Author: Igor Bobriakov
Python continues to take leading positions in solving data science tasks and challenges. Last year we made a blog post overviewing the Python’s libraries that proved to be the most helpful at that moment. This year, we expanded our list with new libraries and gave a fresh look to the ones we already talked about, focusing on the updates that have been made during the year.
Our selection actually contains more than 20 libraries, as some of them are alternatives to each other and solve the same problem. Therefore we have grouped them as it’s difficult to distinguish one particular leader at the moment.
Core Libraries & Statistics
1. NumPy (Commits: 17911, Contributors: 641)

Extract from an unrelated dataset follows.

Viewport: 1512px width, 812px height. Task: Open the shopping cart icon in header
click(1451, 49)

Traditionally, we start our list with the libraries for scientific applications, and NumPy is one of the principal packages in this area. It is intended for processing large multidimensional arrays and matrices, and an extensive collection of high-level mathematical functions and implemented methods makes it possible to perform various operations with these objects.
During the year, a large number of improvements have been made to the library. In addition to bug fixes and compatibility issues, the crucial changes regard styling possibilities, namely the printing format of NumPy objects. Also, some functions can now handle files of any encoding that is available in Python.
2. SciPy (Commits: 19150, Contributors: 608)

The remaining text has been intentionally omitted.